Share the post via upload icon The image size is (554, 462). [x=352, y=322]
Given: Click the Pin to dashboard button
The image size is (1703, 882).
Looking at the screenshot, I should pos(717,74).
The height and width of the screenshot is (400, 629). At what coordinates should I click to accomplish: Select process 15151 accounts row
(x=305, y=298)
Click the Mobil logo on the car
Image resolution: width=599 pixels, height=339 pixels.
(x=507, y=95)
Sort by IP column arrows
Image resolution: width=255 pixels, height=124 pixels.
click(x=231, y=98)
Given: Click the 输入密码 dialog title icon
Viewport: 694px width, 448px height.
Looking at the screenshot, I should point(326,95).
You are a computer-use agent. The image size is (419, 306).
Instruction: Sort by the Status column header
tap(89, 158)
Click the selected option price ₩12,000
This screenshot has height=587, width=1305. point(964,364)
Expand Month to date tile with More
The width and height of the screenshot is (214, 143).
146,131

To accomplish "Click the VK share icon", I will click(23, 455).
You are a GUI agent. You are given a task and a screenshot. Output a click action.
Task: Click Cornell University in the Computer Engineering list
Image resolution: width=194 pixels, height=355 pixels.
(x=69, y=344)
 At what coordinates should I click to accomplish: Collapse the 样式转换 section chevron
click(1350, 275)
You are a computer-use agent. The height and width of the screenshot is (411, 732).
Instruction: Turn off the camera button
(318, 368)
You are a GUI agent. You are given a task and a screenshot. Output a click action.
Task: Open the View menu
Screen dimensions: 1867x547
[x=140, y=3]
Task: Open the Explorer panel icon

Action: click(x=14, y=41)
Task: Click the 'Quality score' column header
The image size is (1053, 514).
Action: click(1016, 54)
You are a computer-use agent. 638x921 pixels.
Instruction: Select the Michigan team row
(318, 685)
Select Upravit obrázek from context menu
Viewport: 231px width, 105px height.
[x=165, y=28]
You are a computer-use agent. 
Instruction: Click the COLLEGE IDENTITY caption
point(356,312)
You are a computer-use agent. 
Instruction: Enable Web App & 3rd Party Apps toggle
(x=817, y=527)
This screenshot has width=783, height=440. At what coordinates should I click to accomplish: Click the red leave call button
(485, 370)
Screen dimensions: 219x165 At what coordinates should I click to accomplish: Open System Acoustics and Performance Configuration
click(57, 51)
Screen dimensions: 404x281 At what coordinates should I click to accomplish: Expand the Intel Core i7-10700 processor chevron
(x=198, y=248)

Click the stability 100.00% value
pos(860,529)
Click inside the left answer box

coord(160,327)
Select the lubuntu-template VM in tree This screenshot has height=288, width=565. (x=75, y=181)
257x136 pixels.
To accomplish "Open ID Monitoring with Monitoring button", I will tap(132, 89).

◆ ◆ ◆ ◆ ◆

▶ YOUR GOAL
Please collect every line of the material above that contains the word "chevron", and copy each of those lines in full. Case counts.

▶ SOLUTION TO THIS PROBLEM
 At what coordinates should I click to accomplish: Collapse the 样式转换 section chevron
Screen dimensions: 404x281 At what coordinates should I click to accomplish: Expand the Intel Core i7-10700 processor chevron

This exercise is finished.